TASK: Look below for the line holding "Kibuba (38, 1925)" and the line holding "Screenshot is 1112x2576.". Transcribe exactly those lines and all lines between them, nothing more.
*** Opening RECORDS FOR THE TASK ***
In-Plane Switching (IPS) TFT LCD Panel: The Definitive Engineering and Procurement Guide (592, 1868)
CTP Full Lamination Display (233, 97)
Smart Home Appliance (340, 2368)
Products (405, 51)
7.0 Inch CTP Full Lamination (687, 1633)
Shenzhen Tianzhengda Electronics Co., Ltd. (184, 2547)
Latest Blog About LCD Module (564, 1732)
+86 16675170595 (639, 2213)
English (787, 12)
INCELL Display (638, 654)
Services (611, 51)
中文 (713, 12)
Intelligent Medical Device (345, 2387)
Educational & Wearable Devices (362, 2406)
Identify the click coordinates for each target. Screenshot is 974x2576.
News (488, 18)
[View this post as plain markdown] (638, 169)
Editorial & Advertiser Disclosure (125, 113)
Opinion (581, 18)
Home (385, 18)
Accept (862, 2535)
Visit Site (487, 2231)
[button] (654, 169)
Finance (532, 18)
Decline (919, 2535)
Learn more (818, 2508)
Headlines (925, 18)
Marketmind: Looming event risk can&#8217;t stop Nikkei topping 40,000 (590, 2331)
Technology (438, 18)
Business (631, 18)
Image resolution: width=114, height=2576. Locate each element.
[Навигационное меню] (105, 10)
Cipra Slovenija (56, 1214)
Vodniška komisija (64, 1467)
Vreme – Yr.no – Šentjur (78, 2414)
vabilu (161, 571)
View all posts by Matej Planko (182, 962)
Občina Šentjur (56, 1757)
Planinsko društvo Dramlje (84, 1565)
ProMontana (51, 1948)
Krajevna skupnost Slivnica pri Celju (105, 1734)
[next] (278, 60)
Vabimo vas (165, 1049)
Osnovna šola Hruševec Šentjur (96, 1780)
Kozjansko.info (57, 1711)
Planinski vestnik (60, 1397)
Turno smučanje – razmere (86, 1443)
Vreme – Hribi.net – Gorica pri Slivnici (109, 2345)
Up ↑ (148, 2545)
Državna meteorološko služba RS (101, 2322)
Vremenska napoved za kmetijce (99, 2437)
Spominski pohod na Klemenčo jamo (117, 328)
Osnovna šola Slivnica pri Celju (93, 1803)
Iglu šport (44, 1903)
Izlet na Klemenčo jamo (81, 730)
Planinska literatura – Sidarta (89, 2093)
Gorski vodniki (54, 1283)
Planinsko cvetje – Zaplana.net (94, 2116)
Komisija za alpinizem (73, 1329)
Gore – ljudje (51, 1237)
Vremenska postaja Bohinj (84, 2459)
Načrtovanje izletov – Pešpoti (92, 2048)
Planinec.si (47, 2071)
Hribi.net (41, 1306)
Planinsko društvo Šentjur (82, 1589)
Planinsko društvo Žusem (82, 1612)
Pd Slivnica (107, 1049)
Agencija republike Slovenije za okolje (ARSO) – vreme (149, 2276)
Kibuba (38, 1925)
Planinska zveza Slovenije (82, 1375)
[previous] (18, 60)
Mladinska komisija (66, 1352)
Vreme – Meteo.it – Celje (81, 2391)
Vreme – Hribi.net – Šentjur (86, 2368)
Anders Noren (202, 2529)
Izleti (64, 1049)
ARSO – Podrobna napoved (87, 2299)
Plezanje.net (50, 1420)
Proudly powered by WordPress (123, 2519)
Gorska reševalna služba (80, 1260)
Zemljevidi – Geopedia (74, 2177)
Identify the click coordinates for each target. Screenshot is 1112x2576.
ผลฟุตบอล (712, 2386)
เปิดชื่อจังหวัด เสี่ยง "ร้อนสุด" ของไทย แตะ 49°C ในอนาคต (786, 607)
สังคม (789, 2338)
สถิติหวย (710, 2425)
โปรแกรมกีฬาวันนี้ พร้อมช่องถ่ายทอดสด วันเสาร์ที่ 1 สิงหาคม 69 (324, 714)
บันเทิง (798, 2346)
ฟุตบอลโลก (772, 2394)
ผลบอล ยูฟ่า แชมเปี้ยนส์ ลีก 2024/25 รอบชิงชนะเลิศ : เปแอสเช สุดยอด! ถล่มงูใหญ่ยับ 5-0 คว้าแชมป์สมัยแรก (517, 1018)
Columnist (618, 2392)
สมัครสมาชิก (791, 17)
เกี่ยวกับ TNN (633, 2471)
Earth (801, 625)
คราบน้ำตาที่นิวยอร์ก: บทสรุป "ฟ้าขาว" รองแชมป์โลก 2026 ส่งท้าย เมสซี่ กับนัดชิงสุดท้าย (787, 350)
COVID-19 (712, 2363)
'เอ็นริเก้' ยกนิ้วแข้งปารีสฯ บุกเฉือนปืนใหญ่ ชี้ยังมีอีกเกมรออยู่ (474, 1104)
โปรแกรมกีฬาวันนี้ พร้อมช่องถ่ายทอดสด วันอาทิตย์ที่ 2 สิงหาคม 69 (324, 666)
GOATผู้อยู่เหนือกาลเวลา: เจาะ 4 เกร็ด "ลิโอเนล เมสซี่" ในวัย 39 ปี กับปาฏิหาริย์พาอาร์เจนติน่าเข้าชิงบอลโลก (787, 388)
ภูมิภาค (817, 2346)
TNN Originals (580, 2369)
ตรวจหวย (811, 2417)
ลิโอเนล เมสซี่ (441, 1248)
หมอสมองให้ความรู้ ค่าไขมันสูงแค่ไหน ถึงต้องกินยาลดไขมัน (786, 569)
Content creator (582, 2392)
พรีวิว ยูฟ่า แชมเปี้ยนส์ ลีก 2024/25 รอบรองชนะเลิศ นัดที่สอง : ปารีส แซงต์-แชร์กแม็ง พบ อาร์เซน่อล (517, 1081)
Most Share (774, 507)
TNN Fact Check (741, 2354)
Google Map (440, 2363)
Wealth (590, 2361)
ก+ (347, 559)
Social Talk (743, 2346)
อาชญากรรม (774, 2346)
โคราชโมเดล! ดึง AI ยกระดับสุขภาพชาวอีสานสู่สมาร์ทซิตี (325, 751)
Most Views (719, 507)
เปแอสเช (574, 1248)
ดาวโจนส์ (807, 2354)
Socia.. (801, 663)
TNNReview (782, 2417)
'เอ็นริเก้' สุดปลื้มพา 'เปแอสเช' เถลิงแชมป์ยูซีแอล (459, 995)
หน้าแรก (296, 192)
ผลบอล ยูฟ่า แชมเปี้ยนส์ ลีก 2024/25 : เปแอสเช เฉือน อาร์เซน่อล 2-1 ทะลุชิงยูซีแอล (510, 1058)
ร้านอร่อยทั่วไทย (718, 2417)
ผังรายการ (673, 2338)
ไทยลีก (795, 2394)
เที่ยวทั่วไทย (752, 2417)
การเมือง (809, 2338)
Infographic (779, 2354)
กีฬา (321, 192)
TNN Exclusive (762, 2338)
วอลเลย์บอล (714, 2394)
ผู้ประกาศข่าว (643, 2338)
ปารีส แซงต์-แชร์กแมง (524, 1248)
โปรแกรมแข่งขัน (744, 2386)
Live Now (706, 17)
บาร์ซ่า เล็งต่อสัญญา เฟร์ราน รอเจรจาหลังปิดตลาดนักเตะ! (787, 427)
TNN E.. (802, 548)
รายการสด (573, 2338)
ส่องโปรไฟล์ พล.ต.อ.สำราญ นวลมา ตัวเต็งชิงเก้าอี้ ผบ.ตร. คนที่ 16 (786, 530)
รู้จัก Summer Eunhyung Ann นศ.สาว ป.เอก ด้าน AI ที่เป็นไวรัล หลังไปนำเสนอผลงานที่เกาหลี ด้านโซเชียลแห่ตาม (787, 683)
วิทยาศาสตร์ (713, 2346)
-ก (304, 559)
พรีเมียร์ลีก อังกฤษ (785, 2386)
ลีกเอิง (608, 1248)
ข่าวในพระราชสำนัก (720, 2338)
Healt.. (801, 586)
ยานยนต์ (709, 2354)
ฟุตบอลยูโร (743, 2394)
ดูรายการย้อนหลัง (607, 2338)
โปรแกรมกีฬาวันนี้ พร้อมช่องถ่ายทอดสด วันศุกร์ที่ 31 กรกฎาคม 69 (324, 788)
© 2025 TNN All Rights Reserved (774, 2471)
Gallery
*** Closing RECORDS FOR THE TASK ***
TASK RESPONSE:
Kibuba (38, 1925)
Planinska zveza Slovenije (82, 1375)
[previous] (18, 60)
Mladinska komisija (66, 1352)
Vreme – Meteo.it – Celje (81, 2391)
Vreme – Hribi.net – Šentjur (86, 2368)
Anders Noren (202, 2529)
Izleti (64, 1049)
ARSO – Podrobna napoved (87, 2299)
Plezanje.net (50, 1420)
Proudly powered by WordPress (123, 2519)
Gorska reševalna služba (80, 1260)
Zemljevidi – Geopedia (74, 2177)
Identify the click coordinates for each target. Screenshot is 1112x2576.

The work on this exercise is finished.